After the 1995 season, Ohio State tackle Orlando Pace had only scratched the surface of his potential — and at that point he was already a Lombardi Award winner and blocker for a Heisman Trophy recipient. Pace would finish his career as a two-time unanimous All-American, a Big Ten Offensive Player of the Year, a top-four finisher for the Heisman Trophy and a likely Pro Football Hall of Famer.
Athlon Sports featured Pace prior to his 1996 season when he first grew into his reputation as “The Pancake Man.”
Originally published in Athlon’s 1996 Big Ten Annual
By Dick Fenlon
When asked to imagine himself on the other side of the ball, as a defensive lineman looking into the eyes of the renowned Pancake Man, Ohio State offensive tackle Orlando Pace wonders what ploy, what diversion, what marvelous feat of athleticism would be needed to avoid being flattened by the best interior offensive lineman in the country.
“If I’m across from me,” he says, “I’m thinking, do I want to bull rush?
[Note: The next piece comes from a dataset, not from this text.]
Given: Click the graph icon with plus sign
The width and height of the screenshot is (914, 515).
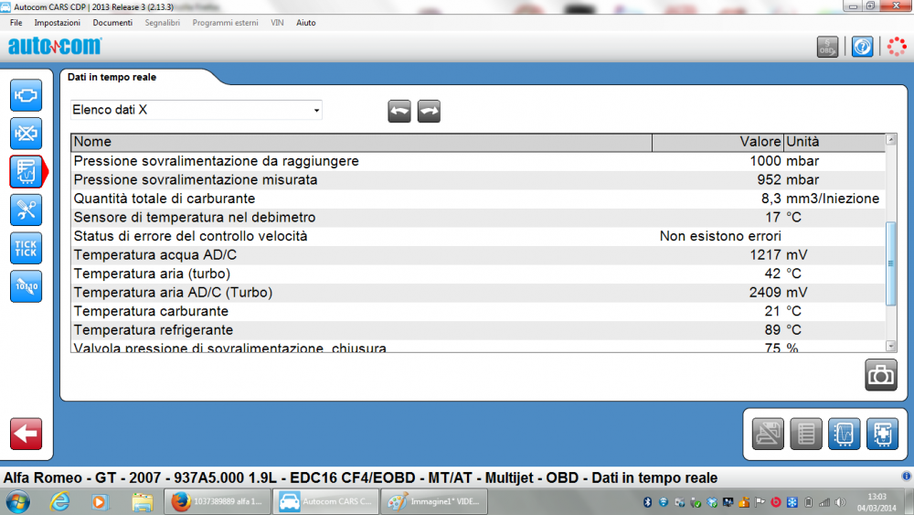Looking at the screenshot, I should [x=882, y=434].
Or maybe I’ll fake him? It’s hard to analyze. Lining up against me? That would be a challenge, definitely.”
Pace, a 6-6, 330-pounder who looks as big without shoulder pads as he does with them (maybe they came with the body, installed at the factory, right off the assembly line), speaks so softly you have to lean close to hear him.
“Off the field I am calm,” the very large man whispers. “On the field, I have a little different demeanor. When I go out and play, I try and kill them (opposing defenders). It’s the aggression you have to take with you when you play big-time football.”
Pace plays football so well that the selectors for the Lombardi Award (presented to the outstanding college lineman) passed over worthy upperclassmen to give the award to an offensive tackle just two years off the high school field in Sandusky, Ohio. That move surprised the first sophomore to win the Lombardi in its 26-year history that he had to revise his own tentative awards schedule.
“Just before they awarded the Lombardi, they announced Outland (outstanding interior lineman),” says Pace, “and I didn’t win that one (it went to UCLA senior offensive tackle Jonathan Ogden). So I’m sitting at the awards banquet real relaxed. And I’m thinking, ‘Well, if (Ogden wins the Lombardi, too) I can win it next year, and the year after that.’ When they called my name, it really shocked me. It means a lot to me. It shows me where I stand among linemen. It tells me I did something in history.”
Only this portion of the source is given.